Début juin 1731 au canal de Lachine, Montréal
En ce vendredi 8 juin 1731, tous s’affairent depuis le soleil levant aux abords de l’embouchure ouest du canal de Lachine, ce grand projet des sulpiciens qui vise à éviter les rapides du Saint-Laurent au sud de l’île de Montréal : des bourgeois associés à l’expédition, des marchands-voyageurs, des commis, quelques soldats…
La Jemmeraye, neveu de La Vérendrye, active ses engagés pendant qu’il échange quelques mots avec l’un de ses associés. Les fils de La Vérendrye – Jean-Baptiste, Pierre et François – s’apprêtent déjà à prendre position dans l’un ou l’autre des sept canots bien chargés.
Le commandant a fait ses adieux à sa femme, Marie-Anne Dandonneau, qui doit garder les arrières de l’entreprise et faire face aux créanciers.
Il donne l’ordre de départ et la cinquantaine d’hommes rentre rapidement dans une cadence de pagaies qui descendent au même rythme, des canots qui sautent. Et ils deviennent tous Les trois capitaines de la chanson, qui résonne au loin. Et puis, La belle Françoise. El le vent emporte encore des brins d’En roulant ma boule, quand on les perd de vue à l’ouest, vers la pointe de Sainte-Anne.
C’est le grand départ de Pierre de La Vérendrye pour établir les premiers forts au-delà de Kaministiquia (Kamanestigouia, Fort William) et tenter de découvrir la mythique mer de l’Ouest.
Première vraie destination : Michilimakinac (aujourd’hui Makinac), entre les lacs Huron et Michigan, à 26 jours de Montréal. Voici les grandes lignes du parcours :
En passant par l’île Perrot et le lac des Deux-Montagnes, ils accèdent à la rivière Outaouais. Ils suivent cette rivière jusqu’à la décharge de la rivière Mattawa, puis ils remontent cette dernière, en portageant jusqu’à une petite rivière qui se jette vers l’ouest, dans le lac Nipissing. Ils s’engagent par la suite dans la rivière aux Français, qui se déverse dans la baie Géorgienne. La côte nord du lac Huron leur permet ensuite de se rendre à Michilimakinac, un vieux poste fondé en 1668 qui réunit des entrepôts, quelques soldats, un commandant et un missionnaire, l’un ou l’autre remplissant les fonctions de notaire, car il faut bien prendre acte des contrats, des mariages, de la mort…

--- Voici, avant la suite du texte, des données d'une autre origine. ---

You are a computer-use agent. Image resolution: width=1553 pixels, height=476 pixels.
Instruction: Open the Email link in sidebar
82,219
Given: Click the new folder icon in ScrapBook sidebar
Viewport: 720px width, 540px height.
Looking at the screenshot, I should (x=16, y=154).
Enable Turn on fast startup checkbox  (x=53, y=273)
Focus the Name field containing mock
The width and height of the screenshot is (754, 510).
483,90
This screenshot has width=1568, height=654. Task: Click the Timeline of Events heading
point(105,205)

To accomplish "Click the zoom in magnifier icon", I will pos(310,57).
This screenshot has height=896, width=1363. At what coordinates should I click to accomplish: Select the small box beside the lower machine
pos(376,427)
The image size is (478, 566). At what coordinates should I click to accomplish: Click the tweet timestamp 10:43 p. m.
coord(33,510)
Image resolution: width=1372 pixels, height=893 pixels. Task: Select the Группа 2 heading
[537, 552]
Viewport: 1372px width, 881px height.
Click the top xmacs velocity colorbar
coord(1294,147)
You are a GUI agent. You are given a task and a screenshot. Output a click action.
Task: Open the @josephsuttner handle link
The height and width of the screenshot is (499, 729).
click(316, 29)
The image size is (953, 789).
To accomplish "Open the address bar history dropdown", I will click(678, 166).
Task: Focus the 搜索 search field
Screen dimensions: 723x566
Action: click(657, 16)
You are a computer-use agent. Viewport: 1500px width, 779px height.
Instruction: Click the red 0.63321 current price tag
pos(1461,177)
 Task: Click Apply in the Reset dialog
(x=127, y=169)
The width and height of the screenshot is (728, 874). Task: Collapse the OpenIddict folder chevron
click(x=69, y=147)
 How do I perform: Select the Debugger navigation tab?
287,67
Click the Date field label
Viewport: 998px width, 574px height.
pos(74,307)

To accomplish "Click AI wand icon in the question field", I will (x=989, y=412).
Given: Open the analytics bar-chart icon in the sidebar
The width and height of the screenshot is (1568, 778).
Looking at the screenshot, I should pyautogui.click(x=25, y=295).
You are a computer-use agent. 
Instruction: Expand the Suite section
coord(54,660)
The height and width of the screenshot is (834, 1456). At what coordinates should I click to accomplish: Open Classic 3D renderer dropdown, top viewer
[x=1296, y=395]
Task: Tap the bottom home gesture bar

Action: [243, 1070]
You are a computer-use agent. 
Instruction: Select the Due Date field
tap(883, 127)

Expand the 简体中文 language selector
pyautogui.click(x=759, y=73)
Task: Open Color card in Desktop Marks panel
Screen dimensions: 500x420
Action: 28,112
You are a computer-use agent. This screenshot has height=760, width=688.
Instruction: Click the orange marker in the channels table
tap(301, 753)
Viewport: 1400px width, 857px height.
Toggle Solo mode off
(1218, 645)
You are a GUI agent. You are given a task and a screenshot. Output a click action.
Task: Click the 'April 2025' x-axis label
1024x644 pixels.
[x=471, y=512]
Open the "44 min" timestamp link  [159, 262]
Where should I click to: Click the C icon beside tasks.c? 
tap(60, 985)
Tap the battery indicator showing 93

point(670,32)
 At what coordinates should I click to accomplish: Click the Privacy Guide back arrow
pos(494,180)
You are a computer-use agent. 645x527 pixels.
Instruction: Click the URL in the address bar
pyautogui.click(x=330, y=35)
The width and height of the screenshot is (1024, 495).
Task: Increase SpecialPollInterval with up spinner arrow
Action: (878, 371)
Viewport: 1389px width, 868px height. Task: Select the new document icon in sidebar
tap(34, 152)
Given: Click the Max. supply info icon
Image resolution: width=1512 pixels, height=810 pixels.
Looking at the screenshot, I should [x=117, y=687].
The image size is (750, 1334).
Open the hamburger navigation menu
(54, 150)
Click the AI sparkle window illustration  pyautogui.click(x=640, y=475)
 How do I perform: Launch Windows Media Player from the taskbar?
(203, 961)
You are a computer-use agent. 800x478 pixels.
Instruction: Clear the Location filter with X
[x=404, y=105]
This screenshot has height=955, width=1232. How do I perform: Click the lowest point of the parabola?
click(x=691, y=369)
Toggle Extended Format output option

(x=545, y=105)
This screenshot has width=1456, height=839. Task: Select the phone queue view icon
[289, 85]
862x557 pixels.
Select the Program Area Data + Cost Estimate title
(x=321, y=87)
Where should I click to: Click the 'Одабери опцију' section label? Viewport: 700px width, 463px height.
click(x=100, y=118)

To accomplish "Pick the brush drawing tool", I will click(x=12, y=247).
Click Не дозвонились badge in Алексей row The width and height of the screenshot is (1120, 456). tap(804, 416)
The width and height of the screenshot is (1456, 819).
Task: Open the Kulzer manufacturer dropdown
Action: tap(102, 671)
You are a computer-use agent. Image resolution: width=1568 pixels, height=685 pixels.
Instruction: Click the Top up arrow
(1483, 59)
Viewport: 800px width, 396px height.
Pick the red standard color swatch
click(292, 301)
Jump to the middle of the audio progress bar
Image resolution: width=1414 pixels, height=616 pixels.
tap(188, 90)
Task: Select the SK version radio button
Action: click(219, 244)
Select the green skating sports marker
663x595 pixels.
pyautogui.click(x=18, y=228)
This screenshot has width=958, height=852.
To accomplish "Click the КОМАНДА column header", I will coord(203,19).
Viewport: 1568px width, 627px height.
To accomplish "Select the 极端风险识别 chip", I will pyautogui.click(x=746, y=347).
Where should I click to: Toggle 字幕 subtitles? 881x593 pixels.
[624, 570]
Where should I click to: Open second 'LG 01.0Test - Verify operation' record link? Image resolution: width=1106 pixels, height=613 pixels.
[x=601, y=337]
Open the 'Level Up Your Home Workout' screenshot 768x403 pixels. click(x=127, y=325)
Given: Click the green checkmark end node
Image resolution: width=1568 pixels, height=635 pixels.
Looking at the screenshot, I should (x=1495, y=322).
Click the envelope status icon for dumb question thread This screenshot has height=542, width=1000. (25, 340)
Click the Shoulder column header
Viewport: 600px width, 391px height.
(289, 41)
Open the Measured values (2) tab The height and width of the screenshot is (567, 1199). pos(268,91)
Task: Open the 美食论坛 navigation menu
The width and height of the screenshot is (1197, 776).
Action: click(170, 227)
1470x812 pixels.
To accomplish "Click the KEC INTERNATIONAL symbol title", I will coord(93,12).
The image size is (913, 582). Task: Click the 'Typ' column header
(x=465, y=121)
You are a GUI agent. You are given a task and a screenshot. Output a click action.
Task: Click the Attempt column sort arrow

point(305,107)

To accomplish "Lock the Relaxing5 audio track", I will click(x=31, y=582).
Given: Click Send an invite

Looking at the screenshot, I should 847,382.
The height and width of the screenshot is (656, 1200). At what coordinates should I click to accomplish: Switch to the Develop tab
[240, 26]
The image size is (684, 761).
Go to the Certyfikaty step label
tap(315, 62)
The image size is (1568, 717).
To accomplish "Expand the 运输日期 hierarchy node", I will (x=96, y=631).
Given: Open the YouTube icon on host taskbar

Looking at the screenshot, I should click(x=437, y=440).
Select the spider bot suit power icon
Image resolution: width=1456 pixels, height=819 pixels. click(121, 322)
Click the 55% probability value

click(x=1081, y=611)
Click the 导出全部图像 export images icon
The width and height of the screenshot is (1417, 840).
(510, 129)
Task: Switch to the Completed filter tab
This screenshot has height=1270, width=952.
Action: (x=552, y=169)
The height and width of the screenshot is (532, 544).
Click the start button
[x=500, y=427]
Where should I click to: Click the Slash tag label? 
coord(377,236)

Parlant avec les uns et les autres dans ce dernier retranchement avant la terra incognita, La Vérendrye commence à comprendre le gouffre financier de son entreprise et il écrit au ministre de la Marine en lui demandant la libération pour cinq ans des redevances liées à l’exploitation du poste du Nord (Kaministiquia et Nipigon).